### [Goal of the exercise]
Swap every "dropdown" in the lines below for "drop-down", and give all the lines again with nothing else changed.

[BEGIN Input rows]

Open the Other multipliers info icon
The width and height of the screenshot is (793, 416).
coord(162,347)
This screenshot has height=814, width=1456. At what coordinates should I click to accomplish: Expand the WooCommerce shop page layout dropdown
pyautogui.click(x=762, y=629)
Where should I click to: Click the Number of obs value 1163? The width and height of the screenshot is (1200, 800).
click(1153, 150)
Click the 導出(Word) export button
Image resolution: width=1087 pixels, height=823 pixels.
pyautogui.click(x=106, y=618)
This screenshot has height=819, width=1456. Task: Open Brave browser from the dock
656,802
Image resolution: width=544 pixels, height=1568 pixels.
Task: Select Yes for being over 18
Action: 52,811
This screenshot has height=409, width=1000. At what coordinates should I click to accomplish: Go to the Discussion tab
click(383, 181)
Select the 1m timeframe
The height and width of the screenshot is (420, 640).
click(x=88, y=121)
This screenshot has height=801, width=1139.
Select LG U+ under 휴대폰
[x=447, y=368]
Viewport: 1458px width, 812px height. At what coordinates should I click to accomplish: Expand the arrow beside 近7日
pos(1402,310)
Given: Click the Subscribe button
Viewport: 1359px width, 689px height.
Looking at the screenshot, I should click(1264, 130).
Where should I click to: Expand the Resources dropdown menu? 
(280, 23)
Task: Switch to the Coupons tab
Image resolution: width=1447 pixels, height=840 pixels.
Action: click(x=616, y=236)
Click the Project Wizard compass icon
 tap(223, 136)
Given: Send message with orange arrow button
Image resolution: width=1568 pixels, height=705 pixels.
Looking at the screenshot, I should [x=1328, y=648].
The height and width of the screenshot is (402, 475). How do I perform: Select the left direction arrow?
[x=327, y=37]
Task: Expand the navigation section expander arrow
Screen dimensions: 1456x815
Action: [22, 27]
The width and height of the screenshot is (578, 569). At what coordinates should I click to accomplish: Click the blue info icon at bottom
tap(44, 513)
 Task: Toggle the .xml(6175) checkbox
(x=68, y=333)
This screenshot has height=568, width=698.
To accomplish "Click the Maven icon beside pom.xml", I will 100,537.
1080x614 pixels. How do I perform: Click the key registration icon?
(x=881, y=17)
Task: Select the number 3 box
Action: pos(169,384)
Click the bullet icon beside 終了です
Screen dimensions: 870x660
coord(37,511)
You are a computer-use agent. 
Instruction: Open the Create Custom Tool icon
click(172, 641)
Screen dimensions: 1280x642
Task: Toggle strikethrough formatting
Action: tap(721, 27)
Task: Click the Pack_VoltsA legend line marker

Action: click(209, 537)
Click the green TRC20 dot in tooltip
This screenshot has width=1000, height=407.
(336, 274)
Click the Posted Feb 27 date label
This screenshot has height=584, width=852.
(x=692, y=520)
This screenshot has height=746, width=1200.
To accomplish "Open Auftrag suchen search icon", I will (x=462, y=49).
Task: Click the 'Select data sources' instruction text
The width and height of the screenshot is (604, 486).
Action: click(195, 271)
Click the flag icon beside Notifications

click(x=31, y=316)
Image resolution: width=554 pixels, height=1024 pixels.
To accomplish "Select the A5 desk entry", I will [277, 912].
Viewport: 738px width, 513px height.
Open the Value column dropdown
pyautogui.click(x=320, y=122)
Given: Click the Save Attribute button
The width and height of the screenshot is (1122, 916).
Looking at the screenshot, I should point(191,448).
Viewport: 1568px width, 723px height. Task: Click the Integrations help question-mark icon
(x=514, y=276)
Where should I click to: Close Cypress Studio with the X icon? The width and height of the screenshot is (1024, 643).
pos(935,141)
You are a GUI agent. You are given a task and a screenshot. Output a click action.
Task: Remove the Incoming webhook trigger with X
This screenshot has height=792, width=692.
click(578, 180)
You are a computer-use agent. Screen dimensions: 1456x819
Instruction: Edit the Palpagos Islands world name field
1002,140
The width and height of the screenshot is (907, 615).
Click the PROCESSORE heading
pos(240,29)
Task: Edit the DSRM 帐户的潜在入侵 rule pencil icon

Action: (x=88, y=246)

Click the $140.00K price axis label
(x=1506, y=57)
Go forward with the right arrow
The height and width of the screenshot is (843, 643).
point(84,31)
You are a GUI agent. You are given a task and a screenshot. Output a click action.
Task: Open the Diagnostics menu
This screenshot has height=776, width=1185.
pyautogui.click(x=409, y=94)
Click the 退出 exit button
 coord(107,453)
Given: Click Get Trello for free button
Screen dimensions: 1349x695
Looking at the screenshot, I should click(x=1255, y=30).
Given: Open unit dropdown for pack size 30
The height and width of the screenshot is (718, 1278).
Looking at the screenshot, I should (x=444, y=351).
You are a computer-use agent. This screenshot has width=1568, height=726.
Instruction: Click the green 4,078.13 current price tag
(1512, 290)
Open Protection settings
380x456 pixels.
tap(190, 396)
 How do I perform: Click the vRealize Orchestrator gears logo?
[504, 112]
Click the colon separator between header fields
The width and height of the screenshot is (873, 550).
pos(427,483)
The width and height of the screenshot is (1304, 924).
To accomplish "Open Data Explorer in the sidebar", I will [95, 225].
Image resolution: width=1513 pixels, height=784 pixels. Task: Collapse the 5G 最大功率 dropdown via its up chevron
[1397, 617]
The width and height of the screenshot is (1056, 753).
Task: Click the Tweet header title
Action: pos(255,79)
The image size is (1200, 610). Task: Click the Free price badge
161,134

[END Input rows]

### [Solution]
Open the Other multipliers info icon
The width and height of the screenshot is (793, 416).
coord(162,347)
This screenshot has height=814, width=1456. At what coordinates should I click to accomplish: Expand the WooCommerce shop page layout drop-down
pyautogui.click(x=762, y=629)
Where should I click to: Click the Number of obs value 1163? The width and height of the screenshot is (1200, 800).
click(1153, 150)
Click the 導出(Word) export button
Image resolution: width=1087 pixels, height=823 pixels.
pyautogui.click(x=106, y=618)
This screenshot has height=819, width=1456. Task: Open Brave browser from the dock
656,802
Image resolution: width=544 pixels, height=1568 pixels.
Task: Select Yes for being over 18
Action: 52,811
This screenshot has height=409, width=1000. At what coordinates should I click to accomplish: Go to the Discussion tab
click(383, 181)
Select the 1m timeframe
The height and width of the screenshot is (420, 640).
click(x=88, y=121)
This screenshot has height=801, width=1139.
Select LG U+ under 휴대폰
[x=447, y=368]
Viewport: 1458px width, 812px height. At what coordinates should I click to accomplish: Expand the arrow beside 近7日
pos(1402,310)
Given: Click the Subscribe button
Viewport: 1359px width, 689px height.
Looking at the screenshot, I should click(1264, 130).
Where should I click to: Expand the Resources drop-down menu? 
(280, 23)
Task: Switch to the Coupons tab
Image resolution: width=1447 pixels, height=840 pixels.
Action: click(x=616, y=236)
Click the Project Wizard compass icon
 tap(223, 136)
Given: Send message with orange arrow button
Image resolution: width=1568 pixels, height=705 pixels.
Looking at the screenshot, I should [x=1328, y=648].
The height and width of the screenshot is (402, 475). How do I perform: Select the left direction arrow?
[x=327, y=37]
Task: Expand the navigation section expander arrow
Screen dimensions: 1456x815
Action: [22, 27]
The width and height of the screenshot is (578, 569). At what coordinates should I click to accomplish: Click the blue info icon at bottom
tap(44, 513)
 Task: Toggle the .xml(6175) checkbox
(x=68, y=333)
This screenshot has height=568, width=698.
To accomplish "Click the Maven icon beside pom.xml", I will 100,537.
1080x614 pixels. How do I perform: Click the key registration icon?
(x=881, y=17)
Task: Select the number 3 box
Action: pos(169,384)
Click the bullet icon beside 終了です
Screen dimensions: 870x660
coord(37,511)
You are a computer-use agent. 
Instruction: Open the Create Custom Tool icon
click(172, 641)
Screen dimensions: 1280x642
Task: Toggle strikethrough formatting
Action: tap(721, 27)
Task: Click the Pack_VoltsA legend line marker

Action: click(209, 537)
Click the green TRC20 dot in tooltip
This screenshot has width=1000, height=407.
(336, 274)
Click the Posted Feb 27 date label
This screenshot has height=584, width=852.
(x=692, y=520)
This screenshot has height=746, width=1200.
To accomplish "Open Auftrag suchen search icon", I will (x=462, y=49).
Task: Click the 'Select data sources' instruction text
The width and height of the screenshot is (604, 486).
Action: click(195, 271)
Click the flag icon beside Notifications

click(x=31, y=316)
Image resolution: width=554 pixels, height=1024 pixels.
To accomplish "Select the A5 desk entry", I will [277, 912].
Viewport: 738px width, 513px height.
Open the Value column drop-down
pyautogui.click(x=320, y=122)
Given: Click the Save Attribute button
The width and height of the screenshot is (1122, 916).
Looking at the screenshot, I should point(191,448).
Viewport: 1568px width, 723px height. Task: Click the Integrations help question-mark icon
(x=514, y=276)
Where should I click to: Close Cypress Studio with the X icon? The width and height of the screenshot is (1024, 643).
pos(935,141)
You are a GUI agent. You are given a task and a screenshot. Output a click action.
Task: Remove the Incoming webhook trigger with X
This screenshot has height=792, width=692.
click(578, 180)
You are a computer-use agent. Screen dimensions: 1456x819
Instruction: Edit the Palpagos Islands world name field
1002,140
The width and height of the screenshot is (907, 615).
Click the PROCESSORE heading
pos(240,29)
Task: Edit the DSRM 帐户的潜在入侵 rule pencil icon

Action: (x=88, y=246)

Click the $140.00K price axis label
(x=1506, y=57)
Go forward with the right arrow
The height and width of the screenshot is (843, 643).
point(84,31)
You are a GUI agent. You are given a task and a screenshot. Output a click action.
Task: Open the Diagnostics menu
This screenshot has height=776, width=1185.
pyautogui.click(x=409, y=94)
Click the 退出 exit button
 coord(107,453)
Given: Click Get Trello for free button
Screen dimensions: 1349x695
Looking at the screenshot, I should click(x=1255, y=30).
Given: Open unit drop-down for pack size 30
The height and width of the screenshot is (718, 1278).
Looking at the screenshot, I should (x=444, y=351).
You are a computer-use agent. This screenshot has width=1568, height=726.
Instruction: Click the green 4,078.13 current price tag
(1512, 290)
Open Protection settings
380x456 pixels.
tap(190, 396)
 How do I perform: Click the vRealize Orchestrator gears logo?
[504, 112]
Click the colon separator between header fields
The width and height of the screenshot is (873, 550).
pos(427,483)
The width and height of the screenshot is (1304, 924).
To accomplish "Open Data Explorer in the sidebar", I will [95, 225].
Image resolution: width=1513 pixels, height=784 pixels. Task: Collapse the 5G 最大功率 drop-down via its up chevron
[1397, 617]
The width and height of the screenshot is (1056, 753).
Task: Click the Tweet header title
Action: pos(255,79)
The image size is (1200, 610). Task: Click the Free price badge
161,134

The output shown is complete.